6. Melagu serta banyak mengulang-ulangi laguan.
7. Membaca cepat seperti halnya syair. (Seperti sholat taraweh yang terjadi seperti sekarang ini-SI)
8. Membaca dengan cepat tanpa tadabbur (memperhatikan maknanya).
9. Mengangkat suara saat membaca dengan cara yang
berlebih-lebihanan. Dan inilah yang menyebabkan timbulnya cara baru
yang dibuat-buat saat membaca al-Qur’an, yaitu menempelkan kedua tangan
pada kedua telinga ketika membaca al-Qur’an. (Ini juga banyak yang
ikut2ana-AHSI)
10. Duduk melingkar dan bergantian dalam membaca ayat atau surah
sampai bacaan selesai. Tetapi cara ini diperbolehkan saat berkumpul
untuk belajar al-Qur’an.
11. Membaca al-Qur’an di menara masjid. Ini merupakan tipu daya
Iblis terhadap banyak ahli qira'ah, yaitu mereka membaca al-Qur’an di
menara masjid pada waktu malam dengan paduan suara yang keras sampai
berjuz-juz, sehingga mereka mengganggu dan menghalangi orang lain
tidur, sekaligus dapat menjerumuskan diri mereka kepada perbuatan
riya’[1] Bahkan di antara mereka ada yang sengaja membaca al-Qur’an di
masjid di waktu setelah adzan, karena ini merupakan waktu berkumpulnya
orang-orang di masjid. Ini uga terajdi bulan Ramadhan-SI.
12. Qaari’ (orang yang membaca Al-Qur’an) membaca sambil mengisap
rokok, atau membaca al-qur’an di suatu majlis di mana orang-orang yang
berkumpul mengisap rokok.Lagi juga banyak terjadi.
13. Menyibukkan diri dengan cara-cara bacaan yang syadz
(nyleneh/aneh/rancu), padahal ini merupakan tipu daya Iblis terhadap
mereka. Yaitu mereka menyibukkan diri dengan bacaan-bacaan seperti ini
sehingga menghabiskan waktu dan umur mereka untuk mendalami,
mengajarkan serta menyusun buku untuk hal itu, sehingga mereka sibuk
dengan urusan qira’ah (bacaan) dan meninggalkan ilmu yang fardhu atau
wajib. Sehingga anda terkadang mendapati seorang imam masjid yang sibuk
dengan pengajaran cara bacaan yang syadz, padahal dia sendiri belum
mengetahui hal-hal yang membatalkan shalat.
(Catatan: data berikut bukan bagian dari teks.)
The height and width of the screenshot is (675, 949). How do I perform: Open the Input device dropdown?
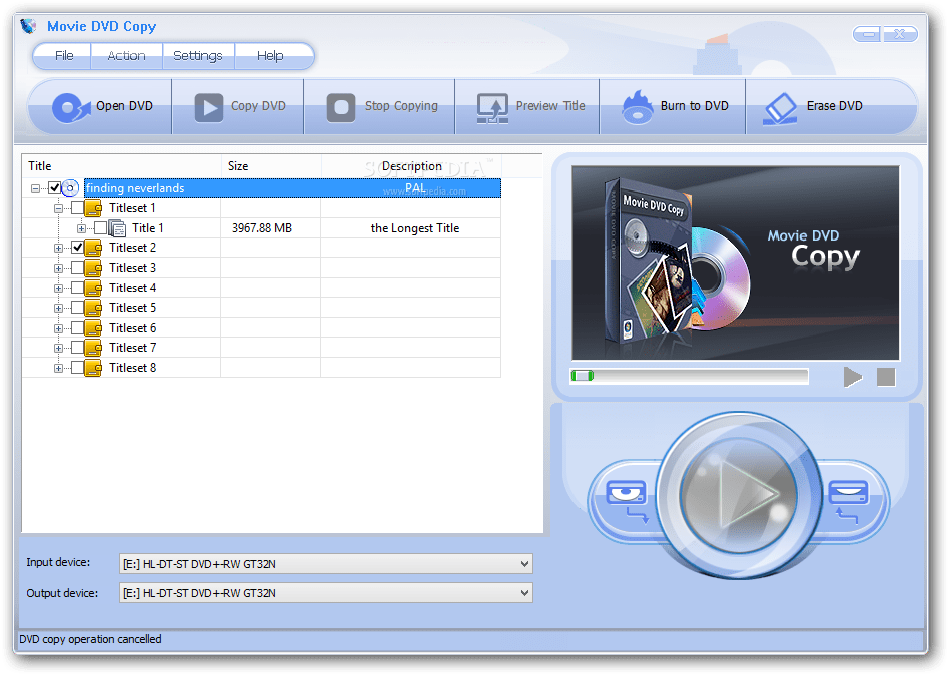524,563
Bahkan terkadang sifat
fanatik kejahilannya membuat dia berani dengan cepat tampil berfatwa,
tetapi enggan ikut duduk menuntut ilmu di majlis ilmu yang dipimpin
oleh ulama. Andaikan orang-orang seperti ini mau berfikir, niscaya
mereka mengetahui bahwa yang seharusnya menjadi prioritas tujuan ialah
menghafal al-Qur’an serta membenarkan cara bacaan (qira’ah), lalu
memahami al-Qur’an dan mengamalkannya. Kemudian mempelajari ilmu-ilmu
yang dapat memperbaiki hati dan akhlaq, serta ilmu-ilmu syari’at yang
lainnya. Dan merupakan kebodohan jika seseorang menghabiskan waktunya
pada hal-hal yang tidak penting. Al-Hasan Al-Bashariy berkata:
“Al-Qur’an diturunkan untuk diamalkan, akan tetapi manusia menjadikan
bacaan al-Qur’an sebagai pekerjaan.” Maksudnya: Mereka hanya
mementingkan urusan bacaan tetapi tidak mengamalkan isi Al-Qur’an.
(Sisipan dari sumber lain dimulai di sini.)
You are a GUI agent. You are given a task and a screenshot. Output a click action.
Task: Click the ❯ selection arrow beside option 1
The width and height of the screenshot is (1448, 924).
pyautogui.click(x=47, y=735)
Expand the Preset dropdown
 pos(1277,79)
14. Membaca dengan dua qira’ah (cara baca) atau lebih pada satu
ayat, di dalam shalat atau di luar shalat di tengah banyak orang. (Cara
menbaca seperti ini diperbolehkan saat seorang guru menjelaskan
cara-cara bacaan dalam pelajaran tafsir untuk mengetahui maksud setiap
bacaan).
15. Termasuk bid’ah adalah mengkhususkan bacaan ayat atau surat
tertentu dalam shalat wajib atau selain shalat wajib tanpa dalil,
seperti:
a. Membiasakan membaca surah al-An’am pada rekaat terakhir malam ke
tujuh bulan Ramadhan dengan meyakini bahwa hal itu disunnahkan.
b. Membaca surah al-Muddatstsir, al-Muzzammil atau al-Insyraah pada
malam Maulid Nabi Shallallahu 'alaihi wa sallam di shalat Isya’ atau
shalat Fajar.
c. Membaca surat yang menyebutkan Nabi Musa Alaihissallam pada shalat fajar hari ‘Asyura.
d. Membaca surah al-Kafiruun dan al-Ikhlash di shalat maghrib pada malam Jum’at.
e. Membaca surah al-Falaq dan an-Naas pada shalat Maghrib pada malam Sabtu.
f. Menggabung ayat-ayat tertentu untuk dibaca secara khusus pada akhir-akhir shalat tarawih.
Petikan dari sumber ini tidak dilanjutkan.